Mandatory Publication of Notice of Intended Marriage Under Special Marriage Act Violates Right to Privacy; Allahabad holds it optional

The Allahabad High Court, in a significant judgment, has ruled that the requirement to give public notice for a marriage under the Special Marriage Act, 1954 is optional for parties to the intended marriage.

Justice Vivek Chaudhary held that the interpretation of Sections 6 and 7 read with Section 46 of the Special Marriage Act, containing the procedure of publication of notice and inviting objections to the intended marriage in the Act of 1954, had to be such that it would uphold fundamental rights and not violate them.
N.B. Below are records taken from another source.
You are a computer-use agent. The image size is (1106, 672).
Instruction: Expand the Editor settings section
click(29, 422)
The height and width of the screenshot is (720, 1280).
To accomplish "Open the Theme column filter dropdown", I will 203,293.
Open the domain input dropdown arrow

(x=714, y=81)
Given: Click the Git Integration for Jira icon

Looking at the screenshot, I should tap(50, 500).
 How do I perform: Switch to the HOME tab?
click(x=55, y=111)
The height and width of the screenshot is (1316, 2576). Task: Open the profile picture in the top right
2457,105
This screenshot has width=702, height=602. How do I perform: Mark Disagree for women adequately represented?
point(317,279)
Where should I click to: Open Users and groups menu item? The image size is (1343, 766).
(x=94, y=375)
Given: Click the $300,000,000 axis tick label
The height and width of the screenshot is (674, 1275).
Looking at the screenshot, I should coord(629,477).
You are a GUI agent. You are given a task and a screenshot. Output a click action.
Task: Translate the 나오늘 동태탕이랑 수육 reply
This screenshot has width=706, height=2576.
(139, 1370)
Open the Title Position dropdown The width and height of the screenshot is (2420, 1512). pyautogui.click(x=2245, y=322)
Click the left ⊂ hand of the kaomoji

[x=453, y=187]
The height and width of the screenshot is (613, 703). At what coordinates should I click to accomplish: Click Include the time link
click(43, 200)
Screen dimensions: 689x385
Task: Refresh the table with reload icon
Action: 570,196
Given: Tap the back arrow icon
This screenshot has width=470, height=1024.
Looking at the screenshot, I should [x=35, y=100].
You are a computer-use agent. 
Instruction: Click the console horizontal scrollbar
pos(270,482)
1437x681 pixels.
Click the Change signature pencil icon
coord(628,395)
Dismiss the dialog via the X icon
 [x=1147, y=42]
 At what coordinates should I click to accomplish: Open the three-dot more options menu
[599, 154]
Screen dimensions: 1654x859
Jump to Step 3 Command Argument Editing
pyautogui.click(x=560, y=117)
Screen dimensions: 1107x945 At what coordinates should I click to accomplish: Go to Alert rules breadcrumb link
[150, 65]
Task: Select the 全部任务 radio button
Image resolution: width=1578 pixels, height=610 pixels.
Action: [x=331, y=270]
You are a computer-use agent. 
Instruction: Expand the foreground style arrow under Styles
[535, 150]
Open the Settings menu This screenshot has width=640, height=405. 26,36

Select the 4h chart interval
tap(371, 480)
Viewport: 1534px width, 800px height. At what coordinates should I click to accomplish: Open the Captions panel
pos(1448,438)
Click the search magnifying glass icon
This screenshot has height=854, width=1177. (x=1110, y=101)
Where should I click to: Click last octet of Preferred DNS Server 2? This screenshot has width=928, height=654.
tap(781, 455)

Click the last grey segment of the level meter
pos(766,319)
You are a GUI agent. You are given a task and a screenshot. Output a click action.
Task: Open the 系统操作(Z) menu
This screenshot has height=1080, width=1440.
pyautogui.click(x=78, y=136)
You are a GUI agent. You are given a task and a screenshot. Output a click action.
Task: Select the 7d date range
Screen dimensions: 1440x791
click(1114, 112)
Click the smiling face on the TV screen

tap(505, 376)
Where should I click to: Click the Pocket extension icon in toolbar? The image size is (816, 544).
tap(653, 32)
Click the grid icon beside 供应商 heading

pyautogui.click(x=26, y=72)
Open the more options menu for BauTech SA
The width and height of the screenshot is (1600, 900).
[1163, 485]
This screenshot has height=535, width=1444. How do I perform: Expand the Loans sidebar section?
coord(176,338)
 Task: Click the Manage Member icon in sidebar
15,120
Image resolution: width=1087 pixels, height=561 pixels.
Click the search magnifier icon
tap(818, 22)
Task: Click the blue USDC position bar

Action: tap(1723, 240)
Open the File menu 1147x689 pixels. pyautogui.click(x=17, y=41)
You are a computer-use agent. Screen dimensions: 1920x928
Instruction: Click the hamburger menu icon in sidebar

“In case the same on their simplistic reading are held mandatory, as per the law declared today, they would invade in the fundamental rights of liberty and privacy, including within its sphere freedom to choose for marriage without interference from state and non-state actors, of the persons concerned”, Justice Chaudhary said.

Justice Vivek Chaduhary.

The Court referred to various decisions of the Supreme Court namely Justice K.S. Puttaswamy (Retd.) and another vs. Union of India and others; Navtej Singh Johar and others vs. Union of India; Shakti Vahini vs. Union of India and others, on the Right to privacy and right to life and said it would be cruel and unethical to force the present generation living with its current needs and expectations to follow the customs and traditions adopted by a generation living nearly 150 years back for its social needs and circumstances, which violates fundamental rights recognized by the courts of the day.

“There is a long chain of decisions growing stronger with time and firmly establishing personal liberty and privacy to be fundamental rights including within their sphere right to choose a partner without interference from State, family or society”, the High Court said.

It added that there was no apparent reasonable purpose achieved by making the procedure to be more protective or obstructive under the Special Marriage Act, under which much fewer numbers of marriages are taking place, than procedure under the other personal laws.

It also directed the circulation of a copy of the judgment to the Chief Secretary of the State of U.P. to forthwith communicate the same to all Marriage Officers of the state and other concerned authorities as expeditiously as possible for compliance, since the matter related to the protection of fundamental rights of a large number of persons.

The court was hearing a habeas corpus petition filed by the husband of a Safia Sultana, who after converting to the Hindu religion and being renamed Simran, married Petitioner no.2 as per Hindu rituals. However, the father of the woman was refusing to permit her to live with her husband.

The petitioners contended that they could have solemnized their marriage under the Special Marriage Act, 1954 but the said Act required a 30 days notice to be published and objections invited from the public at large. They said any such notice would be an invasion of their privacy and would have definitely caused unnecessary social pressure/interference in their free choice with regard to their marriage.

The personal laws, the petitioners said, did not impose any such condition of publishing the notice and inviting and deciding objections before solemnizing any marriage.

The petitioners urged the court to revisit the Special Marriage Act in view of changing societal patterns, amendments made to the Act as well as the law declared by the Supreme Court in the last decade with regard to privacy, liberty and freedom of choice of a person, to decide whether with the change, they were to be treated as mandatory or directory in nature.

Last year, the Delhi High Court agreed to examine the petition challenging the provision of issuing a public notice to invite objections to marriages under the Special Marriage Act.